I then asked my Records to help me understand why the fire happened and what I can learn from this experience. I ended the self-care with Arcturian Healing Vortex and asked Spiritual Beings to help me release chaotic emotions.
My emotions were too high to say the least to understand much information from my Akashic Records in the first session. What I received was great comfort and understanding. It felt like the Light Beings in my Records knew what I was going through. They kept telling me that it is going to be all right.
I did self-care again the next day on the Memorial Day. In toning, I set intention to release human emotions of self-blame for the fire. In my Akashic Records, I asked to understand how my actions caused or impacted the fire. In the Arcturian healing session, I asked to see beyond human emotions.
I felt calmer after those two self-care sessions. My friends and colleagues also did Healing and Akashic Records Consultations for me. Those sessions provided such high vibration unconditional love and spiritual truth that helped me tremendously. The outpouring support from all of my family, friends, and holistic community lifted me up so much more than I can verbalize.
At that point, I was grounded and centered enough to do multi-dimensional healing with Chet and help him recover.
7 days after the fire, I did a third self-care session listening to Tom Kenyon’s LightShip CD with intention to release self-imposed guilt. I was shown that Arcturian Spiritual Beings lifted me up to a deep blue solitary and quiet space. After 40 minutes of continuous weeping and howling, I felt light and peaceful.
Some people view this fire as an alert that doing what I love to do is not what god wants me to do.
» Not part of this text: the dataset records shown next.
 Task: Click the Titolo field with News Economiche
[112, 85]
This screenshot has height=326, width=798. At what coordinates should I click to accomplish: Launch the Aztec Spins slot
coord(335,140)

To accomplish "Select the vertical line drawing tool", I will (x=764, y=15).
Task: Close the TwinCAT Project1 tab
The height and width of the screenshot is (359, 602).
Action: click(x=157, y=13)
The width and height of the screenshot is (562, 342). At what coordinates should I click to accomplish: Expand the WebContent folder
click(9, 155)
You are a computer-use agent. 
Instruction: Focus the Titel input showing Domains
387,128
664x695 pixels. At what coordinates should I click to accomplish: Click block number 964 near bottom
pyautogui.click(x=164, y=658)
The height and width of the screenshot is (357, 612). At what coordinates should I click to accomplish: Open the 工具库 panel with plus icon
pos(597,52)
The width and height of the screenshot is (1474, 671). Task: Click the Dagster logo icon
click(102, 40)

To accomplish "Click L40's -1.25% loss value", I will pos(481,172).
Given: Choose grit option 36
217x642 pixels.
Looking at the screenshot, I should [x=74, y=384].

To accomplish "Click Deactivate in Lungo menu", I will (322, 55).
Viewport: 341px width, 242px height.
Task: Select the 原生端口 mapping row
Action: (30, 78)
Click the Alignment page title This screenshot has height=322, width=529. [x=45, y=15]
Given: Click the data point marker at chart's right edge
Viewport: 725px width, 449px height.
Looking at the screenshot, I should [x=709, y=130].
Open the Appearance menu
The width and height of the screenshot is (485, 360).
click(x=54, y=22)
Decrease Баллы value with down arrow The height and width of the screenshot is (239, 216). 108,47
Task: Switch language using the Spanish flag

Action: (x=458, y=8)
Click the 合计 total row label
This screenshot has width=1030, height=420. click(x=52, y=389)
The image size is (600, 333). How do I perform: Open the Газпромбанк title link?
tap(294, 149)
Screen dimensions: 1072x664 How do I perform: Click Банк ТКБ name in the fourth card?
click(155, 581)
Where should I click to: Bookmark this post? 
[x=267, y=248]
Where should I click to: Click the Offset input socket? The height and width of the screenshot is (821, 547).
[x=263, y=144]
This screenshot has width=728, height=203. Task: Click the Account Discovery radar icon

My self-doubt, guilt and fear created that same thought when I watched the fire swallowed my study.
I am spiritual but not religious. I believe in the divine, the source, and the universe that we are all part of. Even though my important loved ones disagree, I know that I am fulfilling my purposes by doing what I love to do.
True trust and faith are not built over smooth sailing in life. Being on spiritual journey does not mean that we are exempt from ordinary life challenges. Among other emergency items after the fire, I grabbed this book. Bought it a few months ago (recommended by a friend) but have not read it.
Every day I stared at the cover many times as I made phone calls to adjusters, Insurance Company, Restoration Company or compiled lists of questions, to-do, and items lost in the fire. Words on the cover feel like a LifeVest while drowning in the ocean and keep me going every day.
So much insight and information from this experience came through already but I, the person, am not ready to integrate with it just yet. My human side is vulnerable right now and still needs time to recover and accept. For now, I am allowing my emotions to take time to process and eventually become more stabilized.
Compared to people who suffered worse than our situation, I am truly grateful that Chet & I still have each other. We have some good days and some bad days but we are holding all right.
Finally, thank you, thank you, and thank you, for all of your love and support! I will rise again, I know.